* _INSTRUCTIONS TO FOLLOW_: Search the records for the word "agent" and pick out every line that has it.

[DATA TO EXAMINE]

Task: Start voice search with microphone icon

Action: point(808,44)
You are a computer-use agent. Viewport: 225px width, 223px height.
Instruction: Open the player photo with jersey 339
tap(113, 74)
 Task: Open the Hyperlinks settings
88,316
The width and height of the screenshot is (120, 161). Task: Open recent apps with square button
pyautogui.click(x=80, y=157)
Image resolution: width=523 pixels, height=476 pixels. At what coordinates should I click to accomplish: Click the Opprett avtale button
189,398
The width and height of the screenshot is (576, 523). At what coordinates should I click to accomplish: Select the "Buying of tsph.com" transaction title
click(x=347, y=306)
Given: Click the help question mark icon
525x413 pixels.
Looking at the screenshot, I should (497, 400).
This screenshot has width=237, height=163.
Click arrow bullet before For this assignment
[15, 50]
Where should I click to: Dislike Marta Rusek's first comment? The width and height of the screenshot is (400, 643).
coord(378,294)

[/DATA TO EXAMINE]
[DATA TO EXAMINE]

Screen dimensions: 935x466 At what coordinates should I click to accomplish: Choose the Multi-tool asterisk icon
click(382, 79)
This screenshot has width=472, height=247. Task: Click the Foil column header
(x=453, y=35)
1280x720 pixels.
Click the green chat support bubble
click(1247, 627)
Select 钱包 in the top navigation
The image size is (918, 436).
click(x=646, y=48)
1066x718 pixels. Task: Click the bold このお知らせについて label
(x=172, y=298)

[/DATA TO EXAMINE]
[DATA TO EXAMINE]

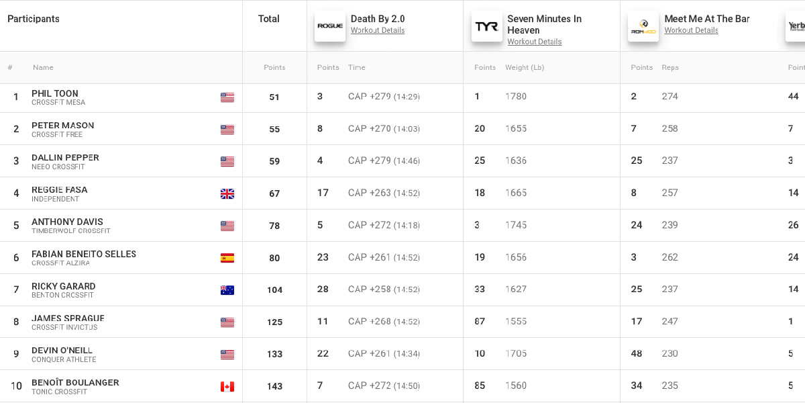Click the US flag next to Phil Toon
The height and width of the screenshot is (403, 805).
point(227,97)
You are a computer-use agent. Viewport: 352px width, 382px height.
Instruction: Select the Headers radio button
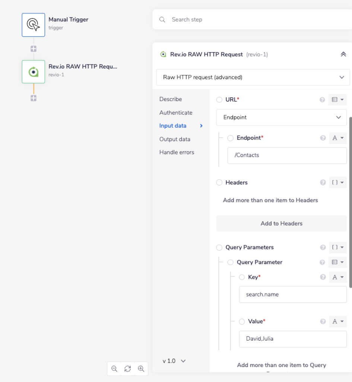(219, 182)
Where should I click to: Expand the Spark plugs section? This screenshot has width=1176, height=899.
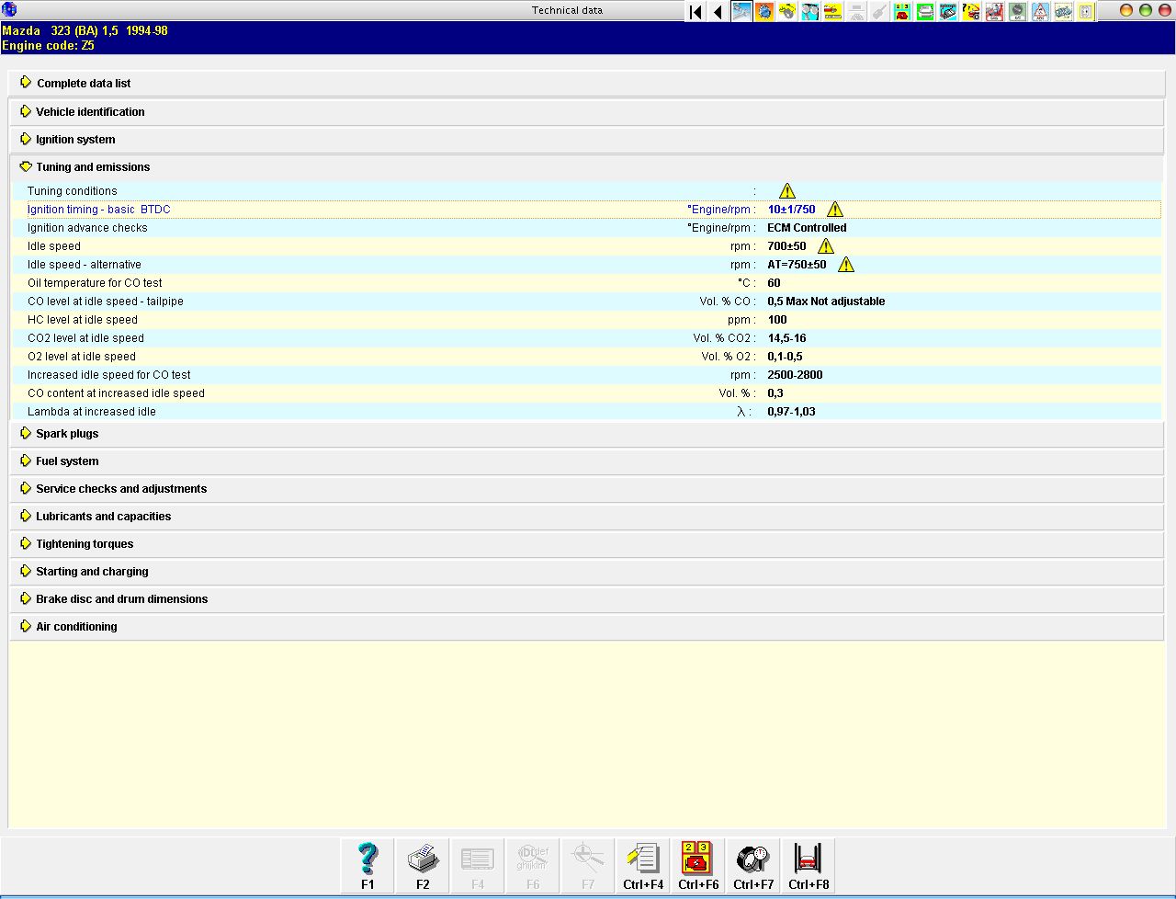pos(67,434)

[/DATA TO EXAMINE]

* _RESULT FOR THIS TASK_:
You are a computer-use agent. Viewport: 225px width, 223px height.
You are a computer-use agent. Viewport: 352px width, 382px height.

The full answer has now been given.